Hamlet y los Presupuestos
Las previsiones sobre la economía española publicadas en las últimas semanas no avalan una visión optimista para el próximo año. Cobran así un mayor interés los pronósticos en que se base el proyecto de Presupuestos del Estado para 2010 (PGE), máxime si recordamos que durante los últimos ejercicios las conjeturas gubernamentales pecaron de un irresponsable optimismo. Además, en esta ocasión la necesidad de enmarcar las cuentas públicas en el marco del cumplimiento en 2012 del Pacto de Estabilidad y Crecimiento de la UE, alcanzando ese año un déficit público del 3%, refuerza la relevancia de las medidas que el Gobierno propondrá en su próximo PGE.
Cuando escribo estas líneas desconozco las previsiones del Gobierno pero los objetivos de estabilidad presupuestaria 2010-2012 presentados el pasado mes de junio acrecientan mi sospecha de que, una vez más, el optimismo antropológico caracterizará las propuestas del Ejecutivo. Me explico. Los crecimientos del PIB real anunciados comienzan con sendos descensos este año y el próximo (-3,6% y -0,3%, respectivamente) para recuperarse en 2011 y 2012 (1,8% y 2,7%). En todo caso ello supone una evolución por debajo del producto potencial de nuestra economía con el consiguiente efecto, entre otros, sobre ingresos y gastos públicos.
Pero el caso es que las últimas previsiones, tanto de la OCDE como de centros tan prestigiosos como el Instituto Flores de Lemus (IFL) y Funcas, cifran la senda del PIB en el próximo bienio con descensos del orden del 3,8% y el 1,1%, respectivamente.

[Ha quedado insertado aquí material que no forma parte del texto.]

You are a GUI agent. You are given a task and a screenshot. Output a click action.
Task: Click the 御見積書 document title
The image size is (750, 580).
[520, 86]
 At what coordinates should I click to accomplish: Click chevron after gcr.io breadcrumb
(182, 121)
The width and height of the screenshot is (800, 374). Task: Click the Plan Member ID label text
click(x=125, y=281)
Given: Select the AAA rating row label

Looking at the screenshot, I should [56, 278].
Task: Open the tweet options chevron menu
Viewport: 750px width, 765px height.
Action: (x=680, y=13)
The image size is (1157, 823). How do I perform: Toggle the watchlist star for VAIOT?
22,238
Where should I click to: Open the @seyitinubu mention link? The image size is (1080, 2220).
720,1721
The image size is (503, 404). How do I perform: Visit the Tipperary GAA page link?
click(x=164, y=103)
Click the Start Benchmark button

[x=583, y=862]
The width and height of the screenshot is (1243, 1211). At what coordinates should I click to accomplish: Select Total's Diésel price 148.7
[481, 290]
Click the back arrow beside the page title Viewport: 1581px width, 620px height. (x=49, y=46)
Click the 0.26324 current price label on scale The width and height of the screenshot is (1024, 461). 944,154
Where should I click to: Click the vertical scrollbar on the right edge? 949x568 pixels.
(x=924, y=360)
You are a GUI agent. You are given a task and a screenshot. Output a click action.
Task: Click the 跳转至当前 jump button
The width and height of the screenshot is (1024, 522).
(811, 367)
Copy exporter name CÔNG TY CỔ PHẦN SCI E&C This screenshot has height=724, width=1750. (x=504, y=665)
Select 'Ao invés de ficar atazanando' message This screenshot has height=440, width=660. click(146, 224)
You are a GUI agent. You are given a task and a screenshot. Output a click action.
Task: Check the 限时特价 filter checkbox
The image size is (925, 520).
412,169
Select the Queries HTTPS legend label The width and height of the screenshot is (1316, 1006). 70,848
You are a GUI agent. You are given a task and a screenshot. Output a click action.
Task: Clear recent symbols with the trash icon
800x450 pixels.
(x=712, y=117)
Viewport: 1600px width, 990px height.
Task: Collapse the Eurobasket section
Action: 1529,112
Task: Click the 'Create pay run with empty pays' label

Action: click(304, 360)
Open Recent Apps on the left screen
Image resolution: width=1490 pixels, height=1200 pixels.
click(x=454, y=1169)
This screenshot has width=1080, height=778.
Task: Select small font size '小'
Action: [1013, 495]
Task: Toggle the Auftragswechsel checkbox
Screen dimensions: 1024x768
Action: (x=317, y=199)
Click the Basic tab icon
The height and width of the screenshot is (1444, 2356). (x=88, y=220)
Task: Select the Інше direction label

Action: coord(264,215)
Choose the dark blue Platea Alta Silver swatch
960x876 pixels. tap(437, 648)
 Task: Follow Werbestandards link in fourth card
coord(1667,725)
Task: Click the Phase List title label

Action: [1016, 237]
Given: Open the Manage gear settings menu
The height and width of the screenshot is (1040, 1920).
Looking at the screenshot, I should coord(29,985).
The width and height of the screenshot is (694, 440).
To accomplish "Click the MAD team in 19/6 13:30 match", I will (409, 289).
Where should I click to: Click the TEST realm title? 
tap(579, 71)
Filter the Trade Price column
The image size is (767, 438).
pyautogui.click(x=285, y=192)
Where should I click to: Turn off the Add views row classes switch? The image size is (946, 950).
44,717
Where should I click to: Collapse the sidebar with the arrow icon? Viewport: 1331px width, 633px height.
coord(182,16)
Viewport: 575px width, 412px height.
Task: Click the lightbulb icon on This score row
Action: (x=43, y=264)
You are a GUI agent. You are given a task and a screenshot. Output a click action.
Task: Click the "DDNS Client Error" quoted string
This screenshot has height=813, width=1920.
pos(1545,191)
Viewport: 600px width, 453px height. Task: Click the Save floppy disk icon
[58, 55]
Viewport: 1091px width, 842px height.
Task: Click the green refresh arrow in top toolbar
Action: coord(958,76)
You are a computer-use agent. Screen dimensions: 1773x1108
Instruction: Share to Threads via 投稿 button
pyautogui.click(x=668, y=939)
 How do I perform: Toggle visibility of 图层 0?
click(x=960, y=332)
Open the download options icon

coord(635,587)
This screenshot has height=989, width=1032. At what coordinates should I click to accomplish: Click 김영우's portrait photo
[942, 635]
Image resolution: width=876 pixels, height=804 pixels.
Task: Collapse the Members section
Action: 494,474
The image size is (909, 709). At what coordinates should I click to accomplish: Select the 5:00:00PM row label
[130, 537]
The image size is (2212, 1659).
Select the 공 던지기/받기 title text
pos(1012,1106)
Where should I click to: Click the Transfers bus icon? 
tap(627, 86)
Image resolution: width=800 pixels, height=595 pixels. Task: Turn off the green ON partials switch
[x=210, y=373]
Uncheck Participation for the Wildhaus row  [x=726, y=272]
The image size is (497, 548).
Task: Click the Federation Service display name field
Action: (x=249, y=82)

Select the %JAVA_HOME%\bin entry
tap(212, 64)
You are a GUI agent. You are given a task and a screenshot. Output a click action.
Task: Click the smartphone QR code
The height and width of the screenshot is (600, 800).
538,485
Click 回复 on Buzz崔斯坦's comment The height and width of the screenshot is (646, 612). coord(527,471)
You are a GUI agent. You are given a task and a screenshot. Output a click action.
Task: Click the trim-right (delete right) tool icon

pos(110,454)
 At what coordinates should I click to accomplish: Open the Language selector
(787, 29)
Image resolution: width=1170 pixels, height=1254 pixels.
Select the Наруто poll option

Ello es importante para el comportamiento del déficit público, que según el Gobierno iría reduciéndose desde el 9,5% del PIB este año al 8,4% el próximo, el 5,2% en 2011 y acabaría en el 3% en 2012. Pero el IFL apunta más bien al 11,2% y 9,1% durante 2009-2010 y Funcas, por el contrario, lo estima en un 10,3% este año, elevándolo al 11,2% el próximo.
Es evidente que si realmente el Gobierno quiere llegar a 2012 con un déficit del 3% necesita adoptar medidas drásticas. Puede empezar reduciendo el gasto -y las comunidades y ayuntamientos también- pero, dejando a un lado que esto es impopular, resulta además difícil habida cuenta que en su mayor parte aquél está comprometido y, por lo tanto, será imposible imponer recortes significativos -entendiendo por tales del orden de un punto del PIB anualmente-. Queda por tanto un único camino: elevar los impuestos, que parece ser la vía elegida. Pero el aumento de la carga impositiva debería ser fortísimo y continuado y ello, amén de ser peligroso para los intereses políticos del partido en el poder, lastrarían el débil crecimiento previsible, de tal forma que no se lograrían los ingresos esperados.
El Gobierno, como el héroe de Shakespeare, se encuentra ante un horrible dilema: su negativa, primero, a aceptar la crisis y lo desacertado de las medidas adoptadas para combatirla, después, han tenido como resultado un escenario macroeconómico en el cual un crecimiento muy por debajo de la senda potencial no va a permitir un aumento de los ingresos capaz de ir reduciendo los actuales desequilibrios de las cuentas públicas.
Por el contrario, si se fuerza la carga impositiva que recae sobre una economía tan debilitada como la española hoy en día no saldremos antes de 2012 de un periodo de atonía económica, fuerte desequilibrio exterior, elevado paro, deuda pública creciente y pérdidas de oportunidad para reconvertir la nuestra en una economía competitiva.
En tan difícil situación un Gobierno fuerte debería hacer tres cosas. Primero, adoptar una política fiscal coherente basada en una elevación del IVA e impuestos especiales, reducir simultáneamente otros -impuesto de sociedades y participación empresarial de las cuotas a la Seguridad Social-, al tiempo que elimina erróneas decisiones -donativo de 400 euros, cheque-bebé y desgravación por compra de vivienda- para así reconducir el déficit.
Segundo, aplazar la entrada en vigor de un sistema de financiación autonómica complejo, costoso para la Hacienda central y que sólo servirá para posponer unos pocos años la auténtica descentralización de los tributos y la implantación de un mecanismo claro de nivelación entre comunidades ricas y menos ricas.
Por último, emprender las reformas estructurales que, por mucho que molesten a los sindicatos, unánimemente se reclaman para impulsar el crecimiento y recuperar el ritmo potencial que permita crear empleo en lugar de subvencionar paro.